Cosby is suing Constand, her mother and the National Enquirer tabloid for breaking a confidentiality agreement drawn up in 2006 — their participation in the revived criminal investigation into whether he drugged and sexually abused Constand, he argues, amounts to a breach of contract.
While Canada’s legal system prevents the same kind of action, the move raises an interesting question as the nation awaits a decision in the Jian Ghomeshi trial: Could the former CBC personality sue the women who brought him to court?
He definitely can — and the complainants in the Ghomeshi case can sue him, too.
To explain the civil action that can follow a sexual assault trial, Chatelaine spoke with Susan Vella, one of Canada’s leaders in the area of civil sexual assault law.
If he’s acquitted, Ghomeshi can file a defamation suit against the women who complained to police. This has been a “revived strategy” for people acquitted of sexual assault, Vella says, and could be particularly relevant in a high-profile case such as this. In 2013, two Ancaster, Ont. sisters were ordered to pay their uncle $125,000 in damages after a judge found he had not sexually abused them as children. “There was a huge outcry about that, and [concern about] a chilling effect,” Vella says. “But there are a lot of qualifiers to that type of action.” Whatever a witness says in court before a judge cannot be considered defamatory. Neither can what they say in private to a family member, therapist or someone in a “support” role. But if they maliciously spread lies, it’s a different story, Vella says, and can be grounds for defamation. Statements in the media about the accused are often fair game for a defamation suit.

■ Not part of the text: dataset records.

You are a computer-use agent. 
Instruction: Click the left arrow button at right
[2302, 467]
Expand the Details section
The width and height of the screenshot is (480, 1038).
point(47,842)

Ghomeshi’s other option could be a malicious prosecution lawsuit, though those are very hard to win, according to Vella. “[The plaintiff] would have to demonstrate that the complainants went to the police maliciously, that they didn’t ever believe he was a perpetrator, but they went and said he was,” she says. A suit could also be filed against police and the Crown for bringing charges that did not have a reasonable chance of conviction, but that would only succeed if there was malicious intent. For example, if the police knew about a statement recanting her story but “buried it,” Vella says.
The complainants can sue Ghomeshi whether he is convicted or acquitted. If he’s convicted, they don’t have to prove his guilt — the civil court would uphold Justice Horkins’ finding. It’s a place they can find remuneration for psychological trauma, loss of income or betrayal of trust, Vella says. If he’s acquitted, it’s a place to find justice — particularly since an acquittal is not actually a finding of innocence in the eyes of the law. “You start fresh,” says Vella. “The plaintiffs have to prove that it’s more likely than not the defendant sexually touched them without their consent.” The defendant has to prove he didn’t.